Важнейшими городами-государствами Южного Двуречья первой трети III тыс. до н. э. стали Эреду, Ур, Урук, Ларса, Лагаш, Умма, Шуруппак, Иссин, Ниппур и Киш. Город Эреду (в переводе – «Добрый город») с храмом в честь бога Энки находился на крайнем юго-западе страны, на берегу «волнующегося моря», где ныне расположено городище Абу-Шахрайн. Именно с этим городом было связано предание о рождении шумерской цивилизации и, согласно более поздним легендам, он был древнейшим политическим центром шумеров. Именно сюда они якобы переселились с острова Дильмун в Персидском заливе. Но уже в самом начале III тыс. до н. э. жители покинули Эреду, перебравшись в города Ур и Урук. Город Ур с храмом в честь бога луны Нанны, сыгравший важнейшую роль в шумерской истории, был расположен на юго-западе равнины, в дельте Евфрата. Севернее, также на берегу этой великой реки, расположилась Ларса, и на север за ней – Урук с храмами в честь бога неба Ану и богини любви Иштар, а также Шуруппак. Именно из Шуруппака происходил, согласно легендам, Зиусудра (Утнапиштим) – герой мифа о великом потопе. На Тигре и каналах, с юго-востока на северо-запад, последовательно располагались Гуаба, Гирсу, Лагаш (Ширпула) и Умма.

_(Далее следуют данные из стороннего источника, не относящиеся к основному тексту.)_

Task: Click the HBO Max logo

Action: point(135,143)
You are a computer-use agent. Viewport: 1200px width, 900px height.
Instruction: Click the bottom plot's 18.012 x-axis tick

Исключительную роль среди городов играл Ниппур, находившийся практически в центре Двуречья, там, где русла Тигра и Евфрата максимально сближались. Именно в Ниппуре находилось важнейшее для всего Шумера святилище бога Энлиля, что и придавало значимости самому городу, который, по всей видимости, никогда не был центром самостоятельного государственного образования. Наконец, в северной части Двуречья на берегу Евфрата располагались города Киш с храмом бога-воина Забабы и Сиппар с храмом солнечного бога Уту, а за пределами Вавилонии – город Эшнунна у восточного притока Тигра реки Диялы, обеспечивавший стране торговлю с Востоком, и будущая столица Ассирийского государства город Ашшур, через который шла торговля с северными областями Месопотамии. Отдельного упоминания заслуживает также находившийся на среднем течении Евфрата город Мари, который хоть и находился далеко за пределами собственно Двуречья, однако был тесно связан с историей этой страны. Так, составленные в ІІІ тыс. до н. э. списки царских династий упоминают о династии из этого города, которая некогда якобы правила всей Южной Месопотамией.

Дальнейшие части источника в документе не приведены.